We might even ask: Am I qualified to start the journey? Don't I have to do something to get ready for a spiritual discovery? The only qualification is to be confused or disappointed, or unsure or frightened, or even just disillusioned or skeptical. The key is to start. That is the first step.
For all the confusion of that week in Jerusalem these two did not give up. They did not despair. They started over again. They headed home. That is truly the direction of our spiritual quest. We all yearn to go home if we understand "home" as that place of spiritual wholeness with God. That is where these two were really headed.
The most difficult step in a journey of many miles is the first one. Just getting started on the journey of faith, especially when we feel defeated, can be terribly difficult.
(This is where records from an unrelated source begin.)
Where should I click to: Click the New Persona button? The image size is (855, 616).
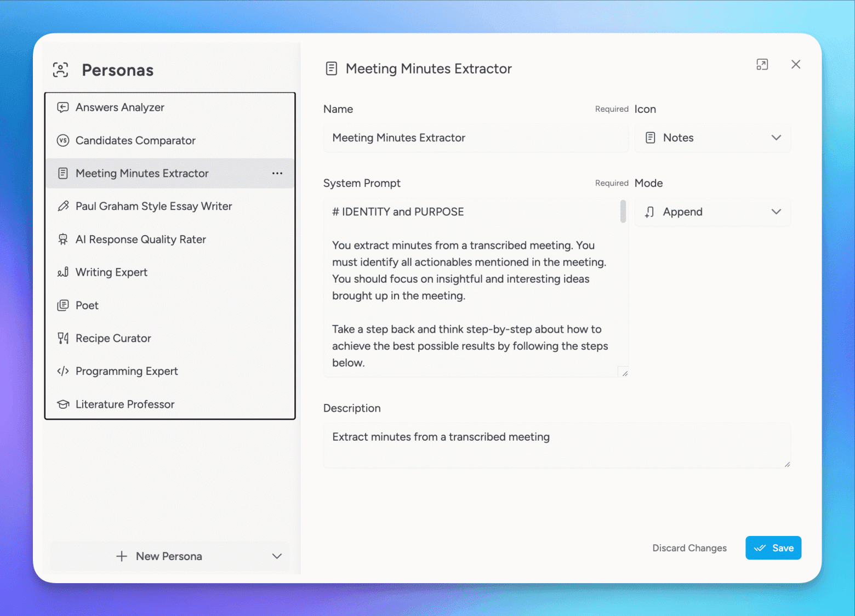[x=159, y=556]
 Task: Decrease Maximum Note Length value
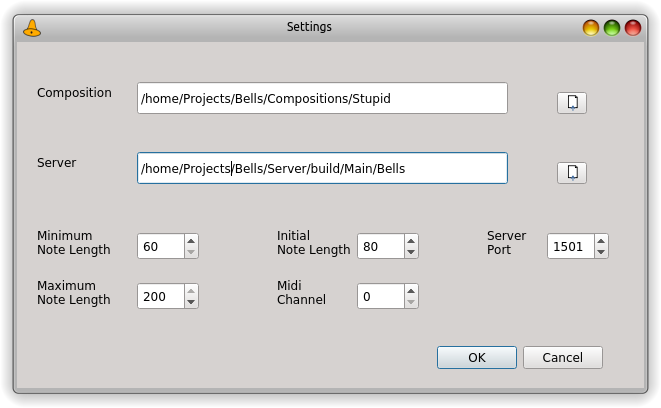(x=191, y=302)
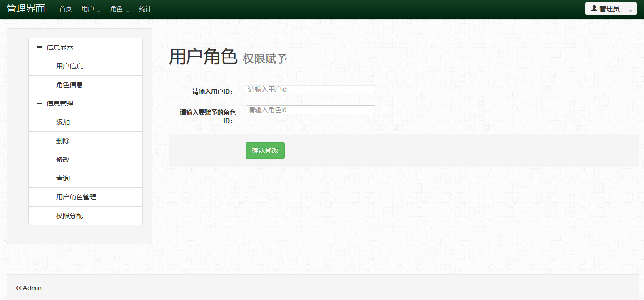Focus the 请输入用户id input field
The height and width of the screenshot is (300, 644).
[x=310, y=89]
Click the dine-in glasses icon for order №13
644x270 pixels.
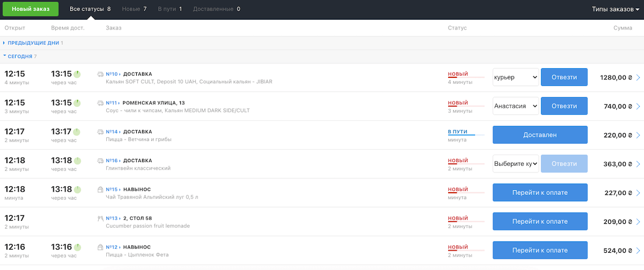(x=100, y=218)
These two felt defeated. We know that this was a day of great victory, but they did not know that. The hardest thing to do when you are defeated is to get up and get going.
They could have just stayed in Jerusalem but they did not. We often get stuck in our lives because we think we are leashed. These guys did not know exactly what the future would hold but they were going there. They were going to work this out.
Here is a question. Have you been stuck? Have you been disillusioned or disappointed, hurt or perplexed, unsure or frightened? The journey starts with a first step. Is there someone or someplace that you need to find in order to start the journey of discovering the wonder of God's Life and Resurrection?
Do you know someone who is stuck? The key is not jump to the end of the journey. Don't push the complicated stuff. The key is to begin. Invite that person to take the first step with you. The journey is not about getting all the theology right. That sort of thing will come later. The key is to start. For some, that first step can be so hard.
Father, thank You for the journey of spiritual discover and healing that we find in Jesus. Thank You for the gentle journey called Emmaus. Help me to take the first step. Help me to invite another who is stuck to take the first step. In Jesus' name.